116th President of the Scottish Rugby Union
- In office 2002–2003
- Preceded by: Robert Young
- Succeeded by: Bert Duffy

= Allan Hosie =

Scottish rugby union referee (1945–2026)

Allan M. Hosie (1945 – 22 April 2026) was a Scottish international referee and was the 116th President of the Scottish Rugby Union. He was given a Scotland referee cap in January 2025.

==Rugby union career==
===Referee career===
When the yellow card was introduced to rugby union—in addition to the red card—Hosie stated: 'This is a bad move, some referees will use it as a get-out, brandishing a yellow card when it should be red.'

Hosie refereed 22 international matches before becoming Five Nations chairman in 1997.
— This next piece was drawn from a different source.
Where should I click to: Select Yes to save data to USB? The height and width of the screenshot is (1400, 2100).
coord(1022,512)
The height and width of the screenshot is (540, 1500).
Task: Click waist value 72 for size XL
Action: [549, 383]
===Administrative career===
Hosie was a committee member of the Five Nations Championship from 1992.

He became Chairman of the Five Nations Championship in 1997. He was also the Chairman of the Laws Committee of the IRB; and on the Four Home Unions tour committee. He served as chairman when the championship became the Six Nations Championship and remained there until 2002.

Hosie became the 115th President of the Scottish Rugby Union. He served the standard one year from 2001 to 2002.

==Personal life and death==
Hosie died on 22 April 2026, at the age of 80.